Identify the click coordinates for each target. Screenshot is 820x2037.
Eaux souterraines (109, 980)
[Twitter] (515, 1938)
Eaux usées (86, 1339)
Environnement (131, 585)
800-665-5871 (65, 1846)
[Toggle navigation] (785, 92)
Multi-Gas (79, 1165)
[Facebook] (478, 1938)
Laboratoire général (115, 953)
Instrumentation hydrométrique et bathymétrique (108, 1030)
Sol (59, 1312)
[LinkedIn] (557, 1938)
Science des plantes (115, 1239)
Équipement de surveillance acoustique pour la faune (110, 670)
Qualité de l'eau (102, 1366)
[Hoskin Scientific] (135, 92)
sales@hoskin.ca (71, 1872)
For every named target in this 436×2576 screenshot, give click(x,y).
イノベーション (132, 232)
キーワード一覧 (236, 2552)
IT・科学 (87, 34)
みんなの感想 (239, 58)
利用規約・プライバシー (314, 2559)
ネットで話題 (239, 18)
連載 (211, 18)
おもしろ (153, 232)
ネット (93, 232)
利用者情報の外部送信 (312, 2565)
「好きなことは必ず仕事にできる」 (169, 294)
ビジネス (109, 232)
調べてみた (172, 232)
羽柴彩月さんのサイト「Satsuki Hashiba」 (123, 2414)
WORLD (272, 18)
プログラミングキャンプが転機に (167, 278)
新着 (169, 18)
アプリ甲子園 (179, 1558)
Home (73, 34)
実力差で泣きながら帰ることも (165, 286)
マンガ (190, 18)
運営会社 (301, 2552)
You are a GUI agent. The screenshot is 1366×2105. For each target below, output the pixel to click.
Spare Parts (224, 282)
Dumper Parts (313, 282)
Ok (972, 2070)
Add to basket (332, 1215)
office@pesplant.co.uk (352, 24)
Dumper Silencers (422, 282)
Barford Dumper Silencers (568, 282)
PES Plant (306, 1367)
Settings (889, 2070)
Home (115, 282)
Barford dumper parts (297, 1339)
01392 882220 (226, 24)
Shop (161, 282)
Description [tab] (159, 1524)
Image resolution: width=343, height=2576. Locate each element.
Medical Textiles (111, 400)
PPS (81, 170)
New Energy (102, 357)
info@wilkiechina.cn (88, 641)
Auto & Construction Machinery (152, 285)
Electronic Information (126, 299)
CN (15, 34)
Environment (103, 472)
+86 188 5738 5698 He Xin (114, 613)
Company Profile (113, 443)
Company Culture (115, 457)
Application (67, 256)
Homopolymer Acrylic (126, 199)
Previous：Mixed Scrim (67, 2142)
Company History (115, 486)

## What the task requires
Transcribe the records exactly as given.

## Result of this task
Identify the click coordinates for each target. Screenshot is 820x2037.
Eaux souterraines (109, 980)
[Twitter] (515, 1938)
Eaux usées (86, 1339)
Environnement (131, 585)
800-665-5871 (65, 1846)
[Toggle navigation] (785, 92)
Multi-Gas (79, 1165)
[Facebook] (478, 1938)
Laboratoire général (115, 953)
Instrumentation hydrométrique et bathymétrique (108, 1030)
Sol (59, 1312)
[LinkedIn] (557, 1938)
Science des plantes (115, 1239)
Équipement de surveillance acoustique pour la faune (110, 670)
Qualité de l'eau (102, 1366)
[Hoskin Scientific] (135, 92)
sales@hoskin.ca (71, 1872)
For every named target in this 436×2576 screenshot, give click(x,y).
イノベーション (132, 232)
キーワード一覧 (236, 2552)
IT・科学 (87, 34)
みんなの感想 (239, 58)
利用規約・プライバシー (314, 2559)
ネットで話題 (239, 18)
連載 (211, 18)
おもしろ (153, 232)
ネット (93, 232)
利用者情報の外部送信 (312, 2565)
「好きなことは必ず仕事にできる」 (169, 294)
ビジネス (109, 232)
調べてみた (172, 232)
羽柴彩月さんのサイト「Satsuki Hashiba」 (123, 2414)
WORLD (272, 18)
プログラミングキャンプが転機に (167, 278)
新着 (169, 18)
アプリ甲子園 (179, 1558)
Home (73, 34)
実力差で泣きながら帰ることも (165, 286)
マンガ (190, 18)
運営会社 (301, 2552)
You are a GUI agent. The screenshot is 1366×2105. For each target below, output the pixel to click.
Spare Parts (224, 282)
Dumper Parts (313, 282)
Ok (972, 2070)
Add to basket (332, 1215)
office@pesplant.co.uk (352, 24)
Dumper Silencers (422, 282)
Barford Dumper Silencers (568, 282)
PES Plant (306, 1367)
Settings (889, 2070)
Home (115, 282)
Barford dumper parts (297, 1339)
01392 882220 (226, 24)
Shop (161, 282)
Description [tab] (159, 1524)
Image resolution: width=343, height=2576. Locate each element.
Medical Textiles (111, 400)
PPS (81, 170)
New Energy (102, 357)
info@wilkiechina.cn (88, 641)
Auto & Construction Machinery (152, 285)
Electronic Information (126, 299)
CN (15, 34)
Environment (103, 472)
+86 188 5738 5698 He Xin (114, 613)
Company Profile (113, 443)
Company Culture (115, 457)
Application (67, 256)
Homopolymer Acrylic (126, 199)
Previous：Mixed Scrim (67, 2142)
Company History (115, 486)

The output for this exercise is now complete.